- _Directions for this task_
Each line below from the one containing "Task: Open How to Read an Assignment" through the one containing "Task: Click the Search input field" should be output exactly as it stands, and no other line should appear.

- _Data_
▼

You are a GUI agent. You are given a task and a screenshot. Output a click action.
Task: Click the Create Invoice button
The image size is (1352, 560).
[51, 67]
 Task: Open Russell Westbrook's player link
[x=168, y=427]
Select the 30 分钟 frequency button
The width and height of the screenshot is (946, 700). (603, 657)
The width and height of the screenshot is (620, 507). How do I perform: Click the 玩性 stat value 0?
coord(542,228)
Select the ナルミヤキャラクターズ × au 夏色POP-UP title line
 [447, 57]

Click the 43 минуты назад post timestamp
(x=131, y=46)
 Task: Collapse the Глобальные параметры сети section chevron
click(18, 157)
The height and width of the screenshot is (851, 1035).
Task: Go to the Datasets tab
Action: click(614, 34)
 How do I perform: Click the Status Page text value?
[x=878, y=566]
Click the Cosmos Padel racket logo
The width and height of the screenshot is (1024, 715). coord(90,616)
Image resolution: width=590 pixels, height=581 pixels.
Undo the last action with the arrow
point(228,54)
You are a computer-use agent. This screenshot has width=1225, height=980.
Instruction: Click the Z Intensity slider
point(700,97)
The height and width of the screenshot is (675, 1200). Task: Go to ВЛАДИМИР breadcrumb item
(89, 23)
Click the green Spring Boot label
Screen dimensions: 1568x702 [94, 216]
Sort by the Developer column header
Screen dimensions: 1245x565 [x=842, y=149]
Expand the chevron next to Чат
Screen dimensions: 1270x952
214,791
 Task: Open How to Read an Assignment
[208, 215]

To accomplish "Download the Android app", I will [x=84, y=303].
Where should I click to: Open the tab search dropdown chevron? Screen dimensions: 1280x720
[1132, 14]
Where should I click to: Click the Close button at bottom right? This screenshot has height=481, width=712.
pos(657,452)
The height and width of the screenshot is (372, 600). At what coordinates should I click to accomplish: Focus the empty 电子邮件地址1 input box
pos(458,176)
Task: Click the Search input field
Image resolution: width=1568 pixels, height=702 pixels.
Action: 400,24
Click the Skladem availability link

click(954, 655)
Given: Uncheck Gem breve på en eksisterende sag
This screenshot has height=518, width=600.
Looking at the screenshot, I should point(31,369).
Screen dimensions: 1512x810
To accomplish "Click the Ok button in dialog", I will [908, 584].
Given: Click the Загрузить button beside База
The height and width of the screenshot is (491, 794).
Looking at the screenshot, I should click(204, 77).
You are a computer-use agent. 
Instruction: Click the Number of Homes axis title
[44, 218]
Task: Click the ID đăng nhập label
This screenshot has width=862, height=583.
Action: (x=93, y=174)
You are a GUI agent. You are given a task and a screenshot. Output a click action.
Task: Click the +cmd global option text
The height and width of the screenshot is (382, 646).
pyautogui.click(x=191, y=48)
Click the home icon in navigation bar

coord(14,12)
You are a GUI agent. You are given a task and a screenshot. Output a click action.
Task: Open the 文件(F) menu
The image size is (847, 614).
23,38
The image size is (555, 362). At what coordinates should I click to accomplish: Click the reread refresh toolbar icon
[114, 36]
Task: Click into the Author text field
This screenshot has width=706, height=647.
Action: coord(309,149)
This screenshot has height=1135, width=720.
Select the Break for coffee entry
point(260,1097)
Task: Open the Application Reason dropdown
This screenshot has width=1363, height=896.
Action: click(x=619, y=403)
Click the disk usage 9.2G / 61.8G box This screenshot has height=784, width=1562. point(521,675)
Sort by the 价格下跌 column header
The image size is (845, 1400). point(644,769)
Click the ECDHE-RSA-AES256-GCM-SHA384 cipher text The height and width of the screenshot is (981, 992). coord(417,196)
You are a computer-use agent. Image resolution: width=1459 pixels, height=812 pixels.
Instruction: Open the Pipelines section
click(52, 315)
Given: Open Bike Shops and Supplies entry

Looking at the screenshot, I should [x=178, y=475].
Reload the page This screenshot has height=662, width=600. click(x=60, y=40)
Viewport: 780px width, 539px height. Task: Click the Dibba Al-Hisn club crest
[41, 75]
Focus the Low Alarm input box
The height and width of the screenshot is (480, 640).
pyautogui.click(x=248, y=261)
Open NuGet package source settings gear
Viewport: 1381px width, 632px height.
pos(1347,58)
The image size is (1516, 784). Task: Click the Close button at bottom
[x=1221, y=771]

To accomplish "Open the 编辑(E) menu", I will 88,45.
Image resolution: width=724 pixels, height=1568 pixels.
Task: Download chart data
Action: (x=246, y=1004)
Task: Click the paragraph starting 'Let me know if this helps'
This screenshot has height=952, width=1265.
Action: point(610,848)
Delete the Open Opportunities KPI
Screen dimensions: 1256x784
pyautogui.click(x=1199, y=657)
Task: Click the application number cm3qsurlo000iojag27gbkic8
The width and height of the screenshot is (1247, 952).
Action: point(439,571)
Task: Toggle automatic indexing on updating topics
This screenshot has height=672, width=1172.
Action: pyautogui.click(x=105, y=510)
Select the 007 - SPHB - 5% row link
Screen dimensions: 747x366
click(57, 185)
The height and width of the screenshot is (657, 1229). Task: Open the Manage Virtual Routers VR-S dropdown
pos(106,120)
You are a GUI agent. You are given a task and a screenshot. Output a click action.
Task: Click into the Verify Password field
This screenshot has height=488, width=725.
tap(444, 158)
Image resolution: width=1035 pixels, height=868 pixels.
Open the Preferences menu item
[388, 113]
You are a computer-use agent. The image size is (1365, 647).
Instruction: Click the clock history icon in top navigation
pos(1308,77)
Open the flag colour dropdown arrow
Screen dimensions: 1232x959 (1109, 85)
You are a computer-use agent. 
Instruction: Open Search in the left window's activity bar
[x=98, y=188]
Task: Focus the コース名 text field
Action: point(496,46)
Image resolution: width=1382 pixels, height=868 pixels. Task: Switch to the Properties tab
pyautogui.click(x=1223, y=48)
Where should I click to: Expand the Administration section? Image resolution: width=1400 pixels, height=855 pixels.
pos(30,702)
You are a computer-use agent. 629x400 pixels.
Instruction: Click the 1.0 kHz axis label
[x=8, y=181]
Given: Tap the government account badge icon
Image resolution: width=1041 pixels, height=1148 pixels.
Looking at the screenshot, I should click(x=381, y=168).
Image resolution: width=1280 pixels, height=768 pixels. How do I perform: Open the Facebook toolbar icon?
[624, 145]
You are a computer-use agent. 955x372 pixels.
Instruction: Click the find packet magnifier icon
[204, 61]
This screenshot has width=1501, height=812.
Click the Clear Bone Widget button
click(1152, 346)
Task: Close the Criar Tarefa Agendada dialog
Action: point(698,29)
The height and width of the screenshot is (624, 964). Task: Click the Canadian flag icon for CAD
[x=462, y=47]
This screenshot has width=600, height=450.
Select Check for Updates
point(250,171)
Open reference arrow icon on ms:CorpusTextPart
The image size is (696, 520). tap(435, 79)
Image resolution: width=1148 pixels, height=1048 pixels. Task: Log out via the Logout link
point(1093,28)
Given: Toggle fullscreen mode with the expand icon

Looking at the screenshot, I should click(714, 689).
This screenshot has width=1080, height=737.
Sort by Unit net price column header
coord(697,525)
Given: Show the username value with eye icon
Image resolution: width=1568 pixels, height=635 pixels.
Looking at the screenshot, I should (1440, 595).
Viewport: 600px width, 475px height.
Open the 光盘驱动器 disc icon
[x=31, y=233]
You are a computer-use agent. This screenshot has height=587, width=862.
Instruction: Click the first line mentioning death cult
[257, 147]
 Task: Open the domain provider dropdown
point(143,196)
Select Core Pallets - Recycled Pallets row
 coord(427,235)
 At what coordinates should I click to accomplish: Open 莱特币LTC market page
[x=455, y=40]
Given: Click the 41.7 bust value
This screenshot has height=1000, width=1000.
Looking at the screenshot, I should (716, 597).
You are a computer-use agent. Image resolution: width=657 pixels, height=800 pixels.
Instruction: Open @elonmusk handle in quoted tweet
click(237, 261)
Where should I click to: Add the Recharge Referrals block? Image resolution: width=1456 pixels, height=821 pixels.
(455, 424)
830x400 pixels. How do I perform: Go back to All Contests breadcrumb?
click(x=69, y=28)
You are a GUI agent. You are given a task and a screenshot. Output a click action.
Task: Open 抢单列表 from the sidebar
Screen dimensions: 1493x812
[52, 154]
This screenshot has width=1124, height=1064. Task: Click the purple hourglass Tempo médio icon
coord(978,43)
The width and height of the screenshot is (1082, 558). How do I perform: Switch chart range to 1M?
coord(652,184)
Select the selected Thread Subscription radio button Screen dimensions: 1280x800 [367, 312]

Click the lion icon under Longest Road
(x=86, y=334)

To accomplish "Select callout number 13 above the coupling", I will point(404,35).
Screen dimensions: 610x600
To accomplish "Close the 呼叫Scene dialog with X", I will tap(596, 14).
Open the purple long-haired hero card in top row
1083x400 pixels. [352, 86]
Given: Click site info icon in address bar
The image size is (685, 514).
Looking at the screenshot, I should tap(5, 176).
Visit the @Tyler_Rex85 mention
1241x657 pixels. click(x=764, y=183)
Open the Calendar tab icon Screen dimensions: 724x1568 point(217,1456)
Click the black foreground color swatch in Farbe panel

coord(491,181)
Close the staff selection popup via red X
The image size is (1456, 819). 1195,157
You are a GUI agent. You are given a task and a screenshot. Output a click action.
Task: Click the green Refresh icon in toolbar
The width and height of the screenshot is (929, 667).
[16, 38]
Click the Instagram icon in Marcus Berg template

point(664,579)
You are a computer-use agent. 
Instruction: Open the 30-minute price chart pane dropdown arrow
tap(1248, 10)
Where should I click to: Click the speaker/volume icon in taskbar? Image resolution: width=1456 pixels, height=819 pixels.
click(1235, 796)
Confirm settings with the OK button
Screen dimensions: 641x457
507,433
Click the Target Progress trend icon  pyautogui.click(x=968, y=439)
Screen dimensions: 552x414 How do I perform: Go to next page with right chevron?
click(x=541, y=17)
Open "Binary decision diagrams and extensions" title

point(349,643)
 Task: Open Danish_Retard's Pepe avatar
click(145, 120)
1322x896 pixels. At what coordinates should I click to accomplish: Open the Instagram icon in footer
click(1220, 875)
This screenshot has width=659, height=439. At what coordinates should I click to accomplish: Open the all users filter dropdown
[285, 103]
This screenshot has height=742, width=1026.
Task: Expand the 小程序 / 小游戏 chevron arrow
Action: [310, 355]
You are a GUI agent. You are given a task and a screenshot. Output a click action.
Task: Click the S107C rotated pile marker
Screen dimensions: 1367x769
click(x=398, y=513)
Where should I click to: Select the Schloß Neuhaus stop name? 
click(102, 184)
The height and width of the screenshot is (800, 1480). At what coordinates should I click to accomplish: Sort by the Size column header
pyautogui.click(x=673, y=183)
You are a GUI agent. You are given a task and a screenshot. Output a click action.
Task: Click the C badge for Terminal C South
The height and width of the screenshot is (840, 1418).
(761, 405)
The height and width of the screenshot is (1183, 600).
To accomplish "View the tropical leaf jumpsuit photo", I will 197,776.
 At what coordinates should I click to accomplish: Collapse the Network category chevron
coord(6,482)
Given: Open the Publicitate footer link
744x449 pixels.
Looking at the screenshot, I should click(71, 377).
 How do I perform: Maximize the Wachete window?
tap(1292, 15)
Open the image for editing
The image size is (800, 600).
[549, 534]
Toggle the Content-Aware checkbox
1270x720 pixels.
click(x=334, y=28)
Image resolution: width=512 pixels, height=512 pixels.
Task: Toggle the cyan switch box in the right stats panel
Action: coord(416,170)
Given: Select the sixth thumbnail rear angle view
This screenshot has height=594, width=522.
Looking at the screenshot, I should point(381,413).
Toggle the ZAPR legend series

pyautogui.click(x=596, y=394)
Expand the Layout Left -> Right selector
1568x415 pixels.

▲

- _Reply_
 Task: Open How to Read an Assignment
[208, 215]

To accomplish "Download the Android app", I will [x=84, y=303].
Where should I click to: Open the tab search dropdown chevron? Screen dimensions: 1280x720
[1132, 14]
Where should I click to: Click the Close button at bottom right? This screenshot has height=481, width=712.
pos(657,452)
The height and width of the screenshot is (372, 600). At what coordinates should I click to accomplish: Focus the empty 电子邮件地址1 input box
pos(458,176)
Task: Click the Search input field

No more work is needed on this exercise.